● Testo scelto
=======
Fred Vargas è una di questi scrittori. Anzi una scrittrice, a dispetto del nome, che infatti è uno pseudonimo, un omaggio alla sorella pittrice che firma così le sue opere, a sua volta per omaggiare Ava Gardner (Vargas era il nome del suo personaggio ne “La contessa scalza”). Persona strana, Fred Vargas. Madre chimica, padre surrealista, lei scienziata specialista in archeozoologia, una di quelle brave, visto che lavora per il centro nazionale di ricerca scientifica francese. Una che ha dedicato cinque anni della propria vita a studiare come si trasmette la peste dagli animali all’uomo doveva essere perfetta per scrivere romanzi gialli. Me l’aveva presentata mio cugino, anche lui grande lettore, la scorsa estate, dicendomi che i suoi erano gialli, ma non gialli da quattro soldi. Chissà perché c’è voluto un anno e poco più per spingermi verso quel ripiano della libreria in cui sapevo che c’erano i suoi libri.
=======
● Voci
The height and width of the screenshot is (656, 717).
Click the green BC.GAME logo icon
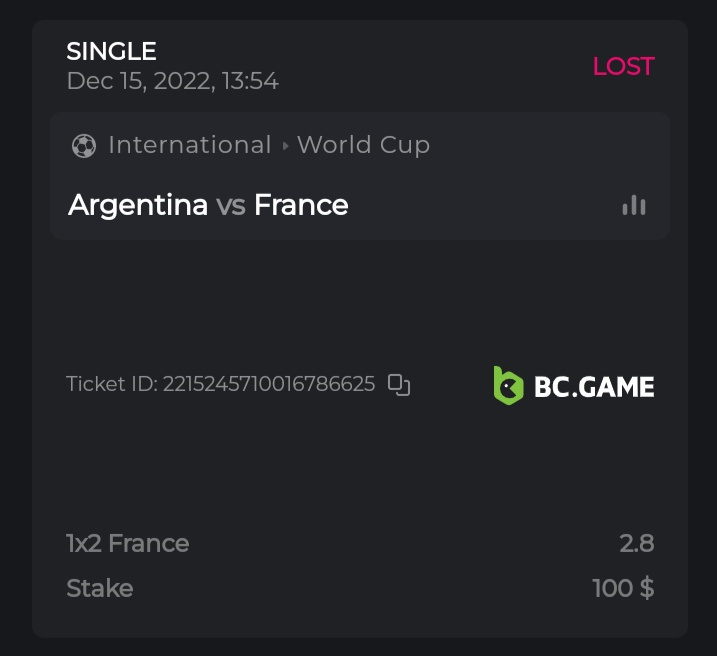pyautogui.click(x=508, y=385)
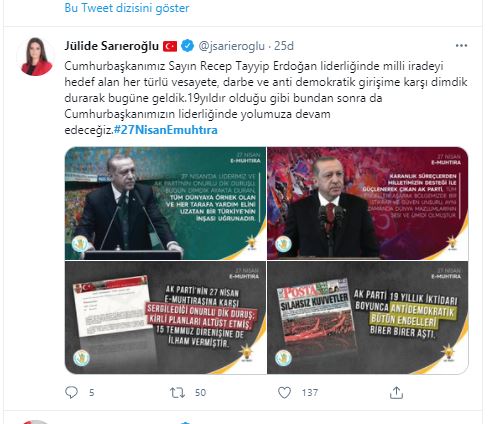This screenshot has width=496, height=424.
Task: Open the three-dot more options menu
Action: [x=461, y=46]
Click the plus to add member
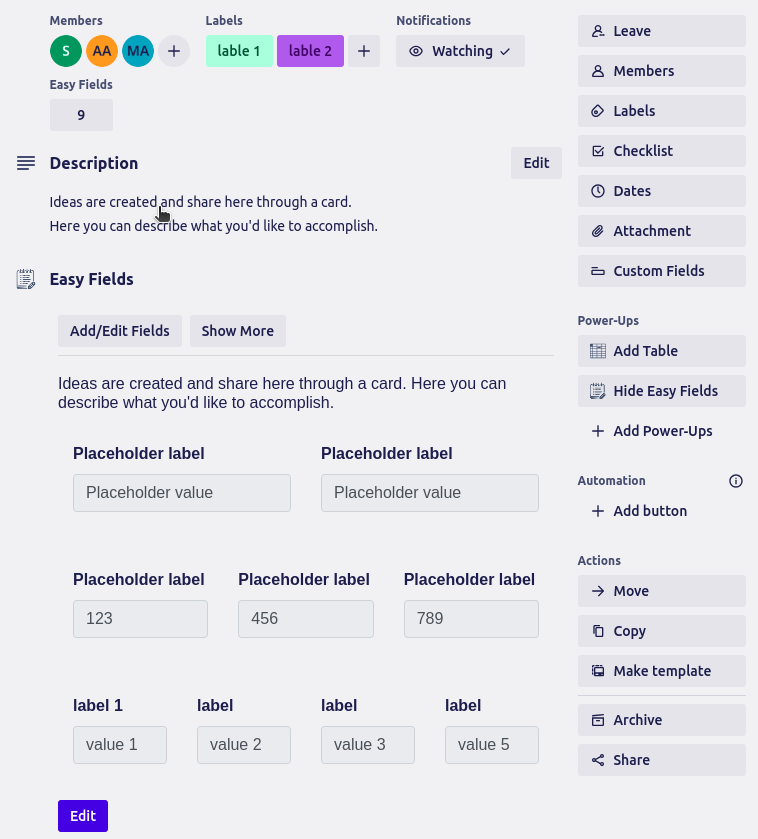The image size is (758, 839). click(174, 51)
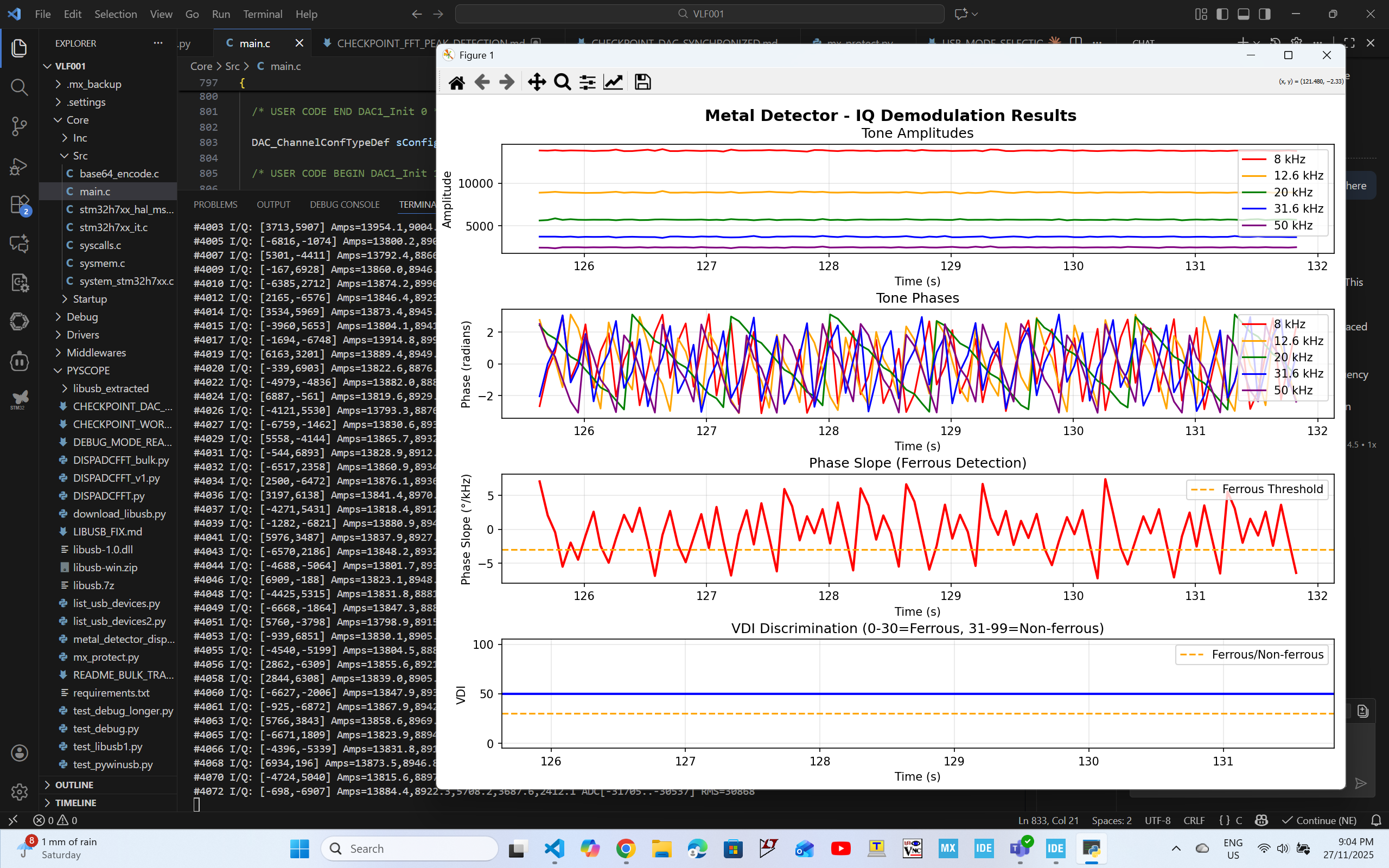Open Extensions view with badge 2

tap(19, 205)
=======
● Istruzioni
a) Traduci in inglese questa frase del brano su Fred Vargas: «Me l’aveva presentata mio cugino, anche lui grande lettore, la scorsa estate, dicendomi che i suoi erano gialli, ma non gialli da quattro soldi.»
b) Elenca tutti i familiari di Fred Vargas nominati nel brano su Fred Vargas.

● Risultati attesi
a) My cousin, also a great reader, had introduced her to me last summer, telling me that hers were crime novels, but not cheap crime novels.

b) Il brano nomina la sorella pittrice, la madre chimica e il padre surrealista.